Passage for review:

- - -

Philosophically, are you really saying that one can never infer design from natural artifacts? Or, presumably, from the black marks on the screen in front of you at present? Do you imagine us all to be monkeys typing randomly? Or what is your point?

Your claim seems most easily justifiable, read autobiographically.

Crude said...

Dan,

The argument that you've rendered, which you claim would be acceptable to Behe and co., isn't itself circular. Your argument merely postulates that an intelligent designer is a reasonable placeholder for explaining the natural phenomena which we don't understand. A placeholder is not a conclusion, which is what Richards wants.

I don't see the relevant difference here between 'postulates' and 'concludes'. It's a provisional inference based on the available data, yes - but that sums up most of science as I understand it. If you're taking Richards to mean concludes as in 'a logically iron-clad philosophical proof', then I think you've misread Richards as well as ID generally. The definition I gave is a definition that, from all I've read, reflects what Michael Behe, Bill Dembski and the rest argue. ID's conclusions are provisional, they are not the only logically possible answer, and they are subject to being overturned in the future - by their own standards.

I also don't think it works to say that it's 'a placeholder for explaining the natural phenomena we don't understand'. At least in principle, we may well understand it just fine via the ID method, and that 'placeholder' may be 'the right answer'. To use a more mundane example - I'd conclude that your response to me was written by an intelligent agent. Is that just a placeholder judgement for a phenomena I don't understand?

- - -

Source material:

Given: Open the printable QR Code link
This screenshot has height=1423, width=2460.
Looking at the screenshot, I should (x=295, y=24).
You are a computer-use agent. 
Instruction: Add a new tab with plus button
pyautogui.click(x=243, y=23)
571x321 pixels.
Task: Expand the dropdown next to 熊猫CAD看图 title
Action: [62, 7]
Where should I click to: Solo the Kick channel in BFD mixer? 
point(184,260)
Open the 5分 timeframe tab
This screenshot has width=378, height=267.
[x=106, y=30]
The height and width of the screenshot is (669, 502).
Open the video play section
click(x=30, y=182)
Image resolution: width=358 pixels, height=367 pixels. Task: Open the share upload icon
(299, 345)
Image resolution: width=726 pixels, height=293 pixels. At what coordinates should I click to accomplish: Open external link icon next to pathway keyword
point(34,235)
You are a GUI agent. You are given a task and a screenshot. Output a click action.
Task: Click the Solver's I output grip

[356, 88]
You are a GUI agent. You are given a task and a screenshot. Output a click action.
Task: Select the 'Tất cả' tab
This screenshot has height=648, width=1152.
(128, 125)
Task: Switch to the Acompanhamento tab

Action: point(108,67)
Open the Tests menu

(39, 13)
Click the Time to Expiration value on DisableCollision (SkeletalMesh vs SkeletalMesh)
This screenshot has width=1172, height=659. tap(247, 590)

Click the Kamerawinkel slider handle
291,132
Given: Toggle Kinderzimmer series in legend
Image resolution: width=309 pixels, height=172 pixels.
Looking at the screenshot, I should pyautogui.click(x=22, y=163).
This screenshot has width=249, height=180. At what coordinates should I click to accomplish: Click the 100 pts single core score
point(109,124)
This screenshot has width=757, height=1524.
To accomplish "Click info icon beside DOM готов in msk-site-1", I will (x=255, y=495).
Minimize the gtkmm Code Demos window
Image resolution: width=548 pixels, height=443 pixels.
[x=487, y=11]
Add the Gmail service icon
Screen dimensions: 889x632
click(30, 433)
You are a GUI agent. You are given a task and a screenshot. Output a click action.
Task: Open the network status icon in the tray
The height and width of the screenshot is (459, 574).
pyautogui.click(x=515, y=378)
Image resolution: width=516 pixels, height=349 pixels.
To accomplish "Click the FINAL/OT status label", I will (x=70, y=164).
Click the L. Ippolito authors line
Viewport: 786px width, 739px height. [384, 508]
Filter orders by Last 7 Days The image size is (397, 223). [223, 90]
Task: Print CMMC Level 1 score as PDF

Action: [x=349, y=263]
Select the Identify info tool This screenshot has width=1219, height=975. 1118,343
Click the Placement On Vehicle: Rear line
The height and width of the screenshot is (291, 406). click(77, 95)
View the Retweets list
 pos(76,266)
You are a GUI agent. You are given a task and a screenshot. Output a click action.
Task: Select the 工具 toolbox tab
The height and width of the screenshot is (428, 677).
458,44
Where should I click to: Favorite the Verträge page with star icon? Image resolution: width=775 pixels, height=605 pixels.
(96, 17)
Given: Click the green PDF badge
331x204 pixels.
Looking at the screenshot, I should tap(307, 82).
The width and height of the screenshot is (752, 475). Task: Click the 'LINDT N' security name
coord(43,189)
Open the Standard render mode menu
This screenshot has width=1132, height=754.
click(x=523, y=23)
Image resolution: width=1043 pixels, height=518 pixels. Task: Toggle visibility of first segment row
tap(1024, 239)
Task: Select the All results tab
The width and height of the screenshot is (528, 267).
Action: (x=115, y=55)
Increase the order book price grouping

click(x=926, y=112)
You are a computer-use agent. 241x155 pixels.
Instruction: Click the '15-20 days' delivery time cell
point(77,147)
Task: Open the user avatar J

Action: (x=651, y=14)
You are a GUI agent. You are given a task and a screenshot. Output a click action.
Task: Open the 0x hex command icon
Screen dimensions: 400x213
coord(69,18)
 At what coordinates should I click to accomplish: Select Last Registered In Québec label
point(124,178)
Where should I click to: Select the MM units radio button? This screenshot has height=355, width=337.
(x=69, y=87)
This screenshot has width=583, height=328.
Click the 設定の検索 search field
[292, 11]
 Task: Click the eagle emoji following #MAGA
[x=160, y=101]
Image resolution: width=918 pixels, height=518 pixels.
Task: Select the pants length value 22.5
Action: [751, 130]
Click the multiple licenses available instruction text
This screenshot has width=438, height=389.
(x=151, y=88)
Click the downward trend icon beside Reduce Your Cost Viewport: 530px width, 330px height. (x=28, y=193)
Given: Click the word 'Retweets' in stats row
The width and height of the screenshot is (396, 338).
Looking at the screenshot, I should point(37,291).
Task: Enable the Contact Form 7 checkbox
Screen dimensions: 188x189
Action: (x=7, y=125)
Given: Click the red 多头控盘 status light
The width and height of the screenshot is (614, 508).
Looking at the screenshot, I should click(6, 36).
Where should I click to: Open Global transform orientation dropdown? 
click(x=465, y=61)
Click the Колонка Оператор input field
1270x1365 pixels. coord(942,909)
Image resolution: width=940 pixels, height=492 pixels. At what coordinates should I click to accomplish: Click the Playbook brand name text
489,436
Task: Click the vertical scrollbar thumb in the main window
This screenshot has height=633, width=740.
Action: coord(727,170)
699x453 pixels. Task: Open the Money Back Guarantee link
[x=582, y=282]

- - -

Activity list:
(1) In the passage on intelligent design, whose arguments does the commenter say the offered definition reflects?
(2) Carry on the passage on intelligent design from its last sentence.

Responses per task:
(1) Michael Behe, Bill Dembski and the rest.

(2)
Getting the intelligent designer to be a result of natural science requires one to travel an hermeneutical circle, in which evidence confirms a certain a priori assumption. That's the circularity that I see here.

Well, the problem I'm having is you don't see any circle in the explanation of ID reasoning I offered. I don't see where Richards (or the major ID proponents generally) deviate from what I said.

Now, maybe you mean they're bluffing about how they reason or infer. And I don't think, even if the summary I gave is right, that ID is science. (I think the reasoning and arguments may be worthwhile in some cases. Certainly some of their negative claims. But science, it ain't.) But if the rendition of the reasoning I gave passes the circularity filter, I think ID passes.

Unknown said...

David

I'm making an autobiographical point, in the sense that I'm personalizing my argument; but I'm not making a psychological claim, nor a historical point. I am offering a philosophical diagnosis, viz., that Intelligent Design is a coherentist trap. I see hermeneutical circularity because the results of an interpretation of the evidence (that's a mouthful, huh?) are constrained by a deductive argument about the existence of an intelligent designer, much like in theology, when an interpretation of scripture is constrained by a supposedly relevant context, e.g., a historical fact, or a doctrinal point. Does that clear things up?

Unknown said...

Crude

My response to David was meant to do double duty, being sort of a response to you as well. w

Crude said...

Dan,

I see hermeneutical circularity because the results of an interpretation of the evidence (that's a mouthful, huh?) are constrained by a deductive argument about the existence of an intelligent designer, much like in theology

Let me try restating your claim to see if I understand it. Are you saying that intelligent design requires one to establish the existence of an intelligent designer before one infers their existence? Say, 'the only way I can infer that artifact X is designed is if I've already established that designer Y exists'?

Unknown said...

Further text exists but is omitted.